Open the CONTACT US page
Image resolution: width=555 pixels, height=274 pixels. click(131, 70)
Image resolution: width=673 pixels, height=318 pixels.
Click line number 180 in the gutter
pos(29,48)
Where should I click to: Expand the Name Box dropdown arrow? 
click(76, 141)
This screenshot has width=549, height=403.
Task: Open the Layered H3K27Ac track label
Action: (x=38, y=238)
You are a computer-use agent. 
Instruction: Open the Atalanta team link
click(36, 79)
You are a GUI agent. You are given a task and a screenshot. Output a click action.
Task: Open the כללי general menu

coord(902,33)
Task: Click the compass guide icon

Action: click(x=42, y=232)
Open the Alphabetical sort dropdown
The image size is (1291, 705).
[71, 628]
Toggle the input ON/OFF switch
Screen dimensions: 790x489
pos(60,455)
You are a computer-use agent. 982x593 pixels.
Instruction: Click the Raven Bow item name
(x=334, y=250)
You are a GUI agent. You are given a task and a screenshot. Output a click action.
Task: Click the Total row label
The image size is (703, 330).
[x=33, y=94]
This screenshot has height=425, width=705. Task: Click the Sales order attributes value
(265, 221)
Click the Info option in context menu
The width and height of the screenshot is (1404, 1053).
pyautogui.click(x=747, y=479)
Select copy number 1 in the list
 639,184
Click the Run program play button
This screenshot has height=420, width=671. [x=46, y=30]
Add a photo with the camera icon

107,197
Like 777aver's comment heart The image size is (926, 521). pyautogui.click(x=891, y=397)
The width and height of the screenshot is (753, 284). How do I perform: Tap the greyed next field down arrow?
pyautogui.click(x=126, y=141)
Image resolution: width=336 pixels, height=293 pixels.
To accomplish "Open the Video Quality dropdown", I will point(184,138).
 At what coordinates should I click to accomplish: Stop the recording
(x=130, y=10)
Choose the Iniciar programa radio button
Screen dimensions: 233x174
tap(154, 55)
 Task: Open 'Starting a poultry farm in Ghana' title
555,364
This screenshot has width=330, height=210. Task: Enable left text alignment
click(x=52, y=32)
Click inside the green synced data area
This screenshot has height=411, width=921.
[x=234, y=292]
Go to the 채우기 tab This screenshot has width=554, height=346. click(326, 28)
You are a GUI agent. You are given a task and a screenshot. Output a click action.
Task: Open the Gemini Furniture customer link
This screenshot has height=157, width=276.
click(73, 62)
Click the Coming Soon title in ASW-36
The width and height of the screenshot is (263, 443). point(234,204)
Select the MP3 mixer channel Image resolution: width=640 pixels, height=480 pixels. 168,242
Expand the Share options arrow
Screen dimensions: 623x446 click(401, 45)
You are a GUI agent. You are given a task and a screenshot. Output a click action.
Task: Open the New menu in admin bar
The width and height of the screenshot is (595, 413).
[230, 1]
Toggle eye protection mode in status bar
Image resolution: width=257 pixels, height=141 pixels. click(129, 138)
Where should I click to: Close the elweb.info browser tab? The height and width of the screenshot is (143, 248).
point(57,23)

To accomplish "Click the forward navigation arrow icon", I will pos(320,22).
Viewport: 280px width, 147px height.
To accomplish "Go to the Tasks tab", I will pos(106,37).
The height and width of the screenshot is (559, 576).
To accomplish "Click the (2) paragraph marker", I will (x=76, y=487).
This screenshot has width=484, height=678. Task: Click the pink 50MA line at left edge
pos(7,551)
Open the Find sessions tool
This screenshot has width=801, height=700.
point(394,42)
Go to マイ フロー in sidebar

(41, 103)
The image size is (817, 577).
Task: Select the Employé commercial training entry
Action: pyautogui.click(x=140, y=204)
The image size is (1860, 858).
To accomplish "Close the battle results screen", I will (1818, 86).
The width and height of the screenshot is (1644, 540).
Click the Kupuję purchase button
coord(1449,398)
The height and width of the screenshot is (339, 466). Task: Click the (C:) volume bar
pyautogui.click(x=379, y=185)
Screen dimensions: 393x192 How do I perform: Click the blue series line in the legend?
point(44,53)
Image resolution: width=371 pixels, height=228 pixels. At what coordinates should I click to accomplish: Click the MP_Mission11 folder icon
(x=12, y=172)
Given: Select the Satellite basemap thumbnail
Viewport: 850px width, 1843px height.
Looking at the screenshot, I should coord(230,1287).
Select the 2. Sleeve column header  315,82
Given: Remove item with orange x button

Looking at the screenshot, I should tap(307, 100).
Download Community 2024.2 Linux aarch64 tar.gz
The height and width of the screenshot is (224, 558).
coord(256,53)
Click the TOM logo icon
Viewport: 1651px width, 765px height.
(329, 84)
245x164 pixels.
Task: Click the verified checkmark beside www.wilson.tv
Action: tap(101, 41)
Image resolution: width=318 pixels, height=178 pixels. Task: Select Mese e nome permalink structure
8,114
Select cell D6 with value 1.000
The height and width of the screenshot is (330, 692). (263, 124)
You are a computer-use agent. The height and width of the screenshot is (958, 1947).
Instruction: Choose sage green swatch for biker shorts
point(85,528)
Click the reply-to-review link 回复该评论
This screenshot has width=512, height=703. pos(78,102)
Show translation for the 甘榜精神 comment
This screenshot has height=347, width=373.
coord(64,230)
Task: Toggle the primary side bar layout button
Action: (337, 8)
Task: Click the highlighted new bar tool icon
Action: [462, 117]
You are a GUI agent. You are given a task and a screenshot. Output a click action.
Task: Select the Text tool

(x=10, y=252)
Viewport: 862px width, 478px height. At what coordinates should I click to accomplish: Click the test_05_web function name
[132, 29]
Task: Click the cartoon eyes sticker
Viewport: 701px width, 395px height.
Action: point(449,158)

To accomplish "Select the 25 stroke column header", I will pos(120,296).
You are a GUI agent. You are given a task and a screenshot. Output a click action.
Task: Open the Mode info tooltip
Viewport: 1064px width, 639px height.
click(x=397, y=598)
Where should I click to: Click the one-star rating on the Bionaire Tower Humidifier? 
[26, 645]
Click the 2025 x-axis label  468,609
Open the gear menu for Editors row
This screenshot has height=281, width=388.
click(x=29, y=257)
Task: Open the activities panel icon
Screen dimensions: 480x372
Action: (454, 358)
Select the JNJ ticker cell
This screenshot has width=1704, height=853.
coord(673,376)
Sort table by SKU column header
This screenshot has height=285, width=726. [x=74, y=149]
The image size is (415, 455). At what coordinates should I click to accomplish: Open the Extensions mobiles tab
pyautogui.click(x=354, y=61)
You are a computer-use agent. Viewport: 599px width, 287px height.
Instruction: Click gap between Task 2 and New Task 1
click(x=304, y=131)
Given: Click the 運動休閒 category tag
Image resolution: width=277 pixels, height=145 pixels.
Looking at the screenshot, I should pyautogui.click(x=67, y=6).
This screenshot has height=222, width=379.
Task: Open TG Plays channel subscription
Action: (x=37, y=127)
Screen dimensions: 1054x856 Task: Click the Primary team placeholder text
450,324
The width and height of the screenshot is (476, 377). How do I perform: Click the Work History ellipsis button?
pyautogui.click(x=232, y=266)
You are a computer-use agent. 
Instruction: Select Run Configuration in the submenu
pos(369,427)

Task prompt
Scan the entries above for the line containing "Click the Info option in context menu", and copy it and all lines after it exactly, down to and including the line containing "Image resolution: width=336".

Reply to the task
Click the Info option in context menu
The width and height of the screenshot is (1404, 1053).
pyautogui.click(x=747, y=479)
Select copy number 1 in the list
 639,184
Click the Run program play button
This screenshot has height=420, width=671. [x=46, y=30]
Add a photo with the camera icon

107,197
Like 777aver's comment heart The image size is (926, 521). pyautogui.click(x=891, y=397)
The width and height of the screenshot is (753, 284). How do I perform: Tap the greyed next field down arrow?
pyautogui.click(x=126, y=141)
Image resolution: width=336 pixels, height=293 pixels.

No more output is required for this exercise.